KAFKASSAM – Kafkasya Stratejik Araştırmalar Merkezi

  1. Anasayfa
  2. »
  3. Türkiye
  4. »
  5. Bulduk Özdemir: TÜM OYUNLAR DOĞU AKDENİZ ÜZERİNE

Bulduk Özdemir: TÜM OYUNLAR DOĞU AKDENİZ ÜZERİNE

Kafkassam Editör Kafkassam Editör - - 9 dk okuma süresi
287 0

Türkiye, 18 Şubat 1952 de NATO’ya girdikten 51 yıl sonra, 2003 yılından beri pakt içerisinde olup da bizzat ABD tarafından ötekileştirme ve dışlama politikalarına tabii olan tek NATO üyesidir.
2000’li yıllarda D. Akdeniz de keşfedilen trilyonlarca m3 doğal gaz ve gaz hidratlar bölge politikalarını değiştirdi.
II. körfez savaşı öncesinde Türkiye’nin 1 Mart tezkeresi ile ABD askerlerinin Türkiye’ye konuşlanması ve Irak’ın kuzeyi üzerinden bu devlete girişine izin verilmemesi, NATO üyesi Türkiye’ye karşı ABD politikaları ve stratejilerinin görünür hale dönüşmesine vesile oldu.
Artık ABD Irak’ın kuzeyinden sonra Suriye’nin kuzeyinde de bir garnizon devletçik kurma hedefi için PKK/YPG/SDG gibi terör gruplarına milyonlarca dolarlık silah, donanım ve eğitim desteği vermeye başladı.
ABD sadece terör örgütlerine destek vermekle kalmadı aynı zamanda Orta Doğu’daki en büyük müttefiki İsrail ile yaptığı pek çok savunma ve ekonomik antlaşmalar ile bölgede mutlak hâkimiyetini kurma çabalarını genişletti.
Doğu Akdeniz de stratejik konuma sahip o zaman ki Kıbrıs Cumhuriyeti(GKRK) 2004 yılında AB’ye dâhil edildi.
2007 yılında GKRK Fransa ile ortak savunma anlaşması imzaladı.
GKRY, Lübnan ile Münhasır Ekonomik Bölge(MEB) Anlaşması imzaladı. Peşinden aynı yıl Mısır ve Lübnan ortak olarak Rumların gösterdiği alanda gaz aramaya başladı.
2009 yılında Doğu Akdeniz’de doğalgaz yataklarının zengin olduğu anlaşıldı ve İsrail Leviathan Sahası için rezervleri 2010’da ABD Jeoloji Araştırma Enstitüsü hesaplayarak, açıkladı.
Bu durumun açıklanmasından sonra İsrail ve GKRK MEB anlaşması imzalandı.
2011’de Noble Energy şirketi Kıbrıs’ın güney kesimindeki Afrodit gaz sahasını keşfetti ve ispatlanmış 130 Milyar m3 doğal gaz 2013 yılında duyuruldu.
Yine 2011 yılında “Arap Baharı” operasyonları başlamıştı.
İsrail 2013 yılında Tamar sahasında doğal gaz üretimine başladı.
GKRK ile birlikte artık AB ülkeleri de Doğu Akdeniz politikalarına dâhil olmuştu.
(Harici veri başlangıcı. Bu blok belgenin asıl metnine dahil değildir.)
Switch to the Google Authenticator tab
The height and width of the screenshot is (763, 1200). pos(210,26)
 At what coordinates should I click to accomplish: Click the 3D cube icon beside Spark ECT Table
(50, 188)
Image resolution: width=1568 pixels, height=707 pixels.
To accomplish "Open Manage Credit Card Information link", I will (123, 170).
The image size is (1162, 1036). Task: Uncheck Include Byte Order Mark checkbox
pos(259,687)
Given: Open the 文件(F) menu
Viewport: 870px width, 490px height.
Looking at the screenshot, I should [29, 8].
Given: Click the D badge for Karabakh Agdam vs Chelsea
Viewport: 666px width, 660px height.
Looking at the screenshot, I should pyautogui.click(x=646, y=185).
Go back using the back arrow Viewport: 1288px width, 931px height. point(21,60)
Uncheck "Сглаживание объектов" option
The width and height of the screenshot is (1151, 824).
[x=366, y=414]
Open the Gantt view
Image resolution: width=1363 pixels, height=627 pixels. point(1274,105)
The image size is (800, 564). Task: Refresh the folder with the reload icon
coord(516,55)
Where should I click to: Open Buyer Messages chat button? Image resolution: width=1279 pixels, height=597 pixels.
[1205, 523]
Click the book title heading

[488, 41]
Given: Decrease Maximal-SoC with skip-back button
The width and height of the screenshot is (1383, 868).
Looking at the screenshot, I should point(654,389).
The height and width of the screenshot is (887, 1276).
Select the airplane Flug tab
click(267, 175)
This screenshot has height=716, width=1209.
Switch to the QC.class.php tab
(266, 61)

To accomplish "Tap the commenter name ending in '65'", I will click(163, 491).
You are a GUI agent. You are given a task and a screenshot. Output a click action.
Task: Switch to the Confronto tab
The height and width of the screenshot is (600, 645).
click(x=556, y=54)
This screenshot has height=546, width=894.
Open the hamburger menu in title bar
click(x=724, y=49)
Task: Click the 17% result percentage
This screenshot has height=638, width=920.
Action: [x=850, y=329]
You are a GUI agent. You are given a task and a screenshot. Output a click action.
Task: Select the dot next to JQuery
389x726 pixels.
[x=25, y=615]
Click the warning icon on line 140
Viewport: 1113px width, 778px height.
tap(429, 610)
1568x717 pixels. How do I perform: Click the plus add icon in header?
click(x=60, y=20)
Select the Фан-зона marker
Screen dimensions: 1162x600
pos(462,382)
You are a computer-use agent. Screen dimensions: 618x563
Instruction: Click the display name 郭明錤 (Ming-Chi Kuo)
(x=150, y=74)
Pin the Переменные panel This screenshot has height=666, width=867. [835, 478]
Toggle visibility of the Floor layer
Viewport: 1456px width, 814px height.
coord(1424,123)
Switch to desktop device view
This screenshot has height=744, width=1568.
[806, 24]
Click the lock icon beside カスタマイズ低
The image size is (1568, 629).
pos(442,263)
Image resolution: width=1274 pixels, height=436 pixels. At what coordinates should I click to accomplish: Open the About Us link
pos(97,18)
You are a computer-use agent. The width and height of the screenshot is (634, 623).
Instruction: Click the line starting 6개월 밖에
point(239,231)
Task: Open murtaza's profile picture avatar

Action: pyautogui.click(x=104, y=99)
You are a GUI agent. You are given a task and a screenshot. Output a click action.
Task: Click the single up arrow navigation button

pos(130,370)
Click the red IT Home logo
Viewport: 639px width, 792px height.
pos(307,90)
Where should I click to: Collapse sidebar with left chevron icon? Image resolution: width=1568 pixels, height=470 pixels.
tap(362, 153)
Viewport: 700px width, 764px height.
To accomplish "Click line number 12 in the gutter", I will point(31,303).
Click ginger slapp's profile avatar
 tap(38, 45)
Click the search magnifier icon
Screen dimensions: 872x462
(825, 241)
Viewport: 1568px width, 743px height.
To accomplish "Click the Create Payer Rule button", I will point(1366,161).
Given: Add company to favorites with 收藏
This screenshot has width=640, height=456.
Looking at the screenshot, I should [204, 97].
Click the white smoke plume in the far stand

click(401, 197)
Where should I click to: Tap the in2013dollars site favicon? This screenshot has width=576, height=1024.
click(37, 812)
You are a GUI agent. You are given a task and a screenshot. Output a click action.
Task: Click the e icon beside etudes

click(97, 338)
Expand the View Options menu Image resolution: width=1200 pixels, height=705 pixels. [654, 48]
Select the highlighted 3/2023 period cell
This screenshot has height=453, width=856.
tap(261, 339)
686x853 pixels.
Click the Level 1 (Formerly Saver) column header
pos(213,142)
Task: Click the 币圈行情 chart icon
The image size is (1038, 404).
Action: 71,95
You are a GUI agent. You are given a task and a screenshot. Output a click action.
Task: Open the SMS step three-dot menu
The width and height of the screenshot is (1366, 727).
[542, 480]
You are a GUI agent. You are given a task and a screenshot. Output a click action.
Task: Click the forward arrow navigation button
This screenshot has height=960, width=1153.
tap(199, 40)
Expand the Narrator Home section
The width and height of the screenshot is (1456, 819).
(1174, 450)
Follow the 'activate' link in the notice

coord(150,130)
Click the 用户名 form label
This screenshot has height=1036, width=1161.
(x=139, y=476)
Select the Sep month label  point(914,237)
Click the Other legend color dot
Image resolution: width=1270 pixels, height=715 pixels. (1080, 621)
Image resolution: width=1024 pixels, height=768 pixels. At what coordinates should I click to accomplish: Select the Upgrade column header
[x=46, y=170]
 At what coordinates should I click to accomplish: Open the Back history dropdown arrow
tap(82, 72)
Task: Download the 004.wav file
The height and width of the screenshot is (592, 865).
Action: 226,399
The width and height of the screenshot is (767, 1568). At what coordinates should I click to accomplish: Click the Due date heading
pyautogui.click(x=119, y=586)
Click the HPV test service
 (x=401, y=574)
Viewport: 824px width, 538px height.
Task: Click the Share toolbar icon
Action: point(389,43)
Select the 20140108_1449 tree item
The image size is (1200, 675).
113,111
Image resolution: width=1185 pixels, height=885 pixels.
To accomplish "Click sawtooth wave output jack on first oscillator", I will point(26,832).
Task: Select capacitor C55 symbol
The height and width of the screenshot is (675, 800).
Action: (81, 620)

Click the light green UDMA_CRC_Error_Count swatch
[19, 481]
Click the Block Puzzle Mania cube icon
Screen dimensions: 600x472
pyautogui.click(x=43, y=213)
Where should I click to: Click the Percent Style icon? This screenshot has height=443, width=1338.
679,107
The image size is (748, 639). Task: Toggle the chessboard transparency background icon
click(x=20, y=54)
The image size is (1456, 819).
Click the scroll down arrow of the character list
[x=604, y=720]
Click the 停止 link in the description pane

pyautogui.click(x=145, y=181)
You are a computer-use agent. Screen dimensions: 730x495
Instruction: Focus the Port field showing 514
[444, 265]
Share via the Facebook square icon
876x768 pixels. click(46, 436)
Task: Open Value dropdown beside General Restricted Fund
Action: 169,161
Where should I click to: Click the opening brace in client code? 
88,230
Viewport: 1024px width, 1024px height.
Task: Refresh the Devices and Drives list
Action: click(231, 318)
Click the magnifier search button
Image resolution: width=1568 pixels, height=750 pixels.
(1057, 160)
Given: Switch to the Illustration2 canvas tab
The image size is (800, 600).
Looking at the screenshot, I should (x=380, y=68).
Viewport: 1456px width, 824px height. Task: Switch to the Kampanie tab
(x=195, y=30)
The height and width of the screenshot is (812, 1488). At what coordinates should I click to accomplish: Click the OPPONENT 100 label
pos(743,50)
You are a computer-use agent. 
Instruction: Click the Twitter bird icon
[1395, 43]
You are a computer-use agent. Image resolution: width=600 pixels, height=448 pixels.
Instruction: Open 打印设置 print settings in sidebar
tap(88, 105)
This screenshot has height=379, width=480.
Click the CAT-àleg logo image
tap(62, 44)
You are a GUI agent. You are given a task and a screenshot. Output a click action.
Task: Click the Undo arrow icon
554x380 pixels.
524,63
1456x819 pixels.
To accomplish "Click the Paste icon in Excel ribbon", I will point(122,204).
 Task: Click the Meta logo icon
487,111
Artık GKRK ele avuca sığmaz bir ülke olmaya başladı, Türk ve Türkiye düşmanlığı arttı, Kıbrıs Türk’ünün haklarının yok sayılması dolayısıyla Rum tezlerinin AB’nin tezlerine dönmesi gerçekleşti.
2013 yılında ABD ve İsrail arasında “Bölgesel Strateji Anlaşması” yapıldı, ama buna kısaca EastMed dendi. Daha sonra bunun çerçevesi geliştirildi. Böylelikle ABD, İsrail, GKRY ve Yunanistan ilk Doğu Akdeniz Anlaşması’nı yaptılar. Dikkat edin Akdeniz de en uzun kıyı şeridine sahip NATO üyesi Türkiye hiçbir yerde yok ve by-pass ediliyordu.
Yine 2013 yılında Rusya, Suriye ile 25 yıllık enerji anlaşmasını 2013’te imzaladı ve Doğu Akdeniz de ben de varım dedi.
Doğu Akdeniz de tüm bu gelişmeler olurken Türkiye kendi içerisinde PKK terörü ve yeni, yeni hain dişlerini göstermeye çalışan FETO’cu ihanet şebekesi ile meşguldü. BU nedenle de Doğu Akdeniz’deki gelişmelerle ilgilenmekte gecikiyordu. ABD ve işbirlikçilerinin istediği de buydu.
15 Temmuz 2016 yılında gerçekleşen FETO terör örgütünün ihanet girişimi sonrası Türkiye’nin gelecek ile ilgili istikamet alma politikalarını tamamen değişmiştir.
Aynı dönemlerde Türkiye ile Rusya arasında FETO terör örgütü yapılanması ve ABD destekli gerilimler çıkarılmıştır(2015 yılında Suriye sınırında Türk jeti Rus uçağını düşürdü. 2016’da Ankara’da Rus Büyükelçi Karlov’a suikast düzenlendi)
2017 yılında Türkiye Milli Enerji Politikalarını devreye soktu ve bu kapsamda sondaj gemileri edinmeye başladı(4 adet sondaj ve 2 adet sismik arama gemisi)
2018’de Oruç Reis gemisi sismik arama-tarama ve Fatih sondaj gemisi de Akdeniz’de çalışmaya başladı.
Artık MAVİ VATAN adı altında stratejiler kapsamında Doğu Akdeniz de Türkiye kendi varlığını hissettirmeye başladı.
Başlangıçta Gambot Diplomasisi ( Gunboat Diplomacy) ile yani askeri metotlar ile Doğu Akdeniz ve Akdeniz’deki haklarını savunan Türkiye diplomatik alanda da devreye girmiş oluyordu.
Türkiye münhasır ekonomik bölge(MEB) anlaşmaları yapma gereğini görüyor ve bu politikalarını 27 Kasım 2019 yılında Libya ile yaptığı anlaşma ile taçlandırıyordu. Artık Mavi Vatan’ın batı Akdeniz’deki sınırları çiziliyor ve Birleşmiş Milletler Teşkilatında tescil ettiriliyordu.
Türkiye, Kıbrıs politikalarında da değişikliğe gidiyor ve Kıbrıs Türk Devleti ilan ediliyordu. Kıbrıs Türk Devleti ile pek çok anlaşmalar imzalanarak, TPAO’ya verilen ruhsatlar üzerinden birlikte Doğu Akdeniz de enerji arama-tarama çalışmaları yapılıyordu.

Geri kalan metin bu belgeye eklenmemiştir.